Le Haras d’Olympe

 

C’est en 1902 que le Comte Bernard de Lary de Latour , arrière- grand-père du propriétaire actuel, a créé un élevage de pur-sang anglais, qui acquis très vite une renommée internationale. Après l’achat de très bonnes poulinières en France et en Angleterre, il fit naître de nombreux gagnants – dont « Grand Seigneur » vainqueur du Prix du Président de la République en 1925 à Auteuil – et vendait sa production à Deauville. A la mort de Bernard de Lary de Latour, sa fille, Madeleine, devint propriétaire du domaine d’Olympe. Elle en laissa la jouissance à son frère Ernest qui continua l’élevage de pur-sang anglais en association avec le professeur Berthelon de l’École Vétérinaire de Toulouse.

En créant son élevage, Bernard de Lary de Latour donna « le virus du cheval » à son fils Henri qui fut commandant de la remonte militaire de Tarbes et à son petit-fils Maurice de la Serve (père du propriétaire actuel) qui fut officier des Haras Nationaux de 1939 à 1973.

 

Sachant qu’il allait devenir propriétaire du Haras d’Olympe, Maurice de la Serve commença dès 1963 à s’occuper de l’élevage en diversifiant la production. Lui-même cavalier, il acheta à Tarbes où il était en poste en 1963, une pouliche de 3 ans Anglo-Arabe « Quiche Lorraine », qui après une carrière de concours de saut d’obstacles est à l’origine de la meilleure souche de l’élevage actuel. Il diminua la production de pur sang anglais pour la course au profit d’anglo-arabes, certains pour la course, d’autres pour le saut d’obstacles.
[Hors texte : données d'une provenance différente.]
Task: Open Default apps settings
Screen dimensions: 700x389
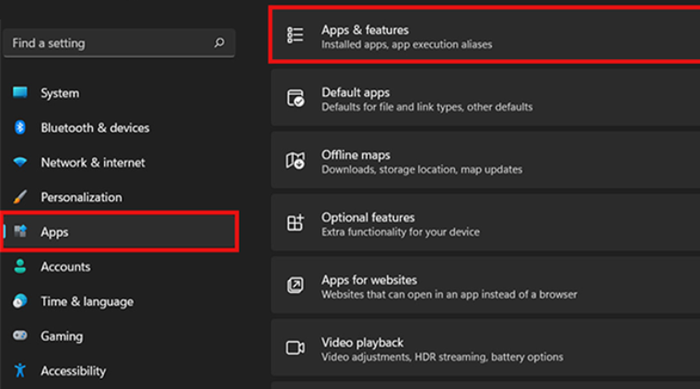Action: [486, 97]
Parmi ses enfants, c’est le dernier Pierre qui, après avoir monté en compétition dans les années 1968-1972, orienta ses études pour reprendre l’exploitation et le Haras. En 1973, Maurice, alors à la retraite, s’installa définitivement à Olympe et géra l’ensemble jusqu’à l’installation de Pierre le 1er Janvier 1981. Encore mixte, courses et sport, l’élevage va progressivement se spécialiser vers la production de chevaux de sport (concours de saut d’obstacles, concours complet, dressage) et en majorité de race Anglo-arabe.

L’activité agricole du domaine d’Olympe se partage entre la polyculture sur 100 hectares produisant des céréales (maïs, blé et orge) et des oléagineux (colza, tournesol) et l’élevage des chevaux sur 30 hectares de prairies.

 

La particularité du Haras d’Olympe est de maîtriser toute la production du cheval depuis la reproduction jusqu’à la compétition.

Beaucoup de gagnants sont sortis des écuries du Haras d’Olympe :

  • Urus d’Olympe, grand vainqueur international en dressage exporté vers la Hollande puis vers le Brésil.
  • Equus d’Olympe, gagnant en saut d’obstacles, étalon national exporté en Espagne.
  • Icare d’Olympe, gagnant en concours complet, étalon national exporté en Allemagne.
  • Emir d’Olympe, gagnant en saut d’obstacles, exporté en Espagne.

De nombreux chevaux ont également été exportés : en Espagne, en Belgique, en Allemagne, en Suisse, au Brésil…

 

Le Haras possède trois écuries , deux grandes et une petite dans la cour du château (photo1) qui avec ses 3 boxes et sa vidéo surveillance est utilisée pour les mises bas (maternité).

L’écurie de la Capère d’en haut (photo2) avec 12 boxes, est réservée aux poulinières et aux pouliches, une installation est prévue pour effectuer le suivi échographique des juments. A coté de cette écurie, une stabulation libre permet à une partie de l’effectif de rester dehors  toute l’année;

L’écurie de la Capère d’en bas avec 18 boxes, reçoit les poulains dès le sevrage ainsi que tous les chevaux au travail qu’ils soient de l’élevage ou en pension.

Une stabulation de 8 places pour les chevaux à la retraite et les grands poneys

Un parc réservé aux petits poneys.

Pour le travail des chevaux, le haras est équipé d’un rond de longe, d’un manège de 46 m x 21 m et de deux carrières dont une utilisable en tout temps . Autour du château, un parc boisé et une prairie équipée d’obstacles naturels permettent promenade et entraînement en extérieur (photo 3).

L’effectif équin d’une quarantaine de chevaux est composé de 5 poulinières et de leur production ainsi que de chevaux en pension.

En fonction des opportunités un étalon rejoint l’effectif pour assurer la reproduction en monte naturel.

Pour assurer les soins et le travail des chevaux, Pierre de la Serve s’entoure de jeunes apprentis et stagiaires. Elles préparent les chevaux à vendre et et  les sortent en compétition

Du personnel qualifié accompagne tous les propriétaires qui le désirent.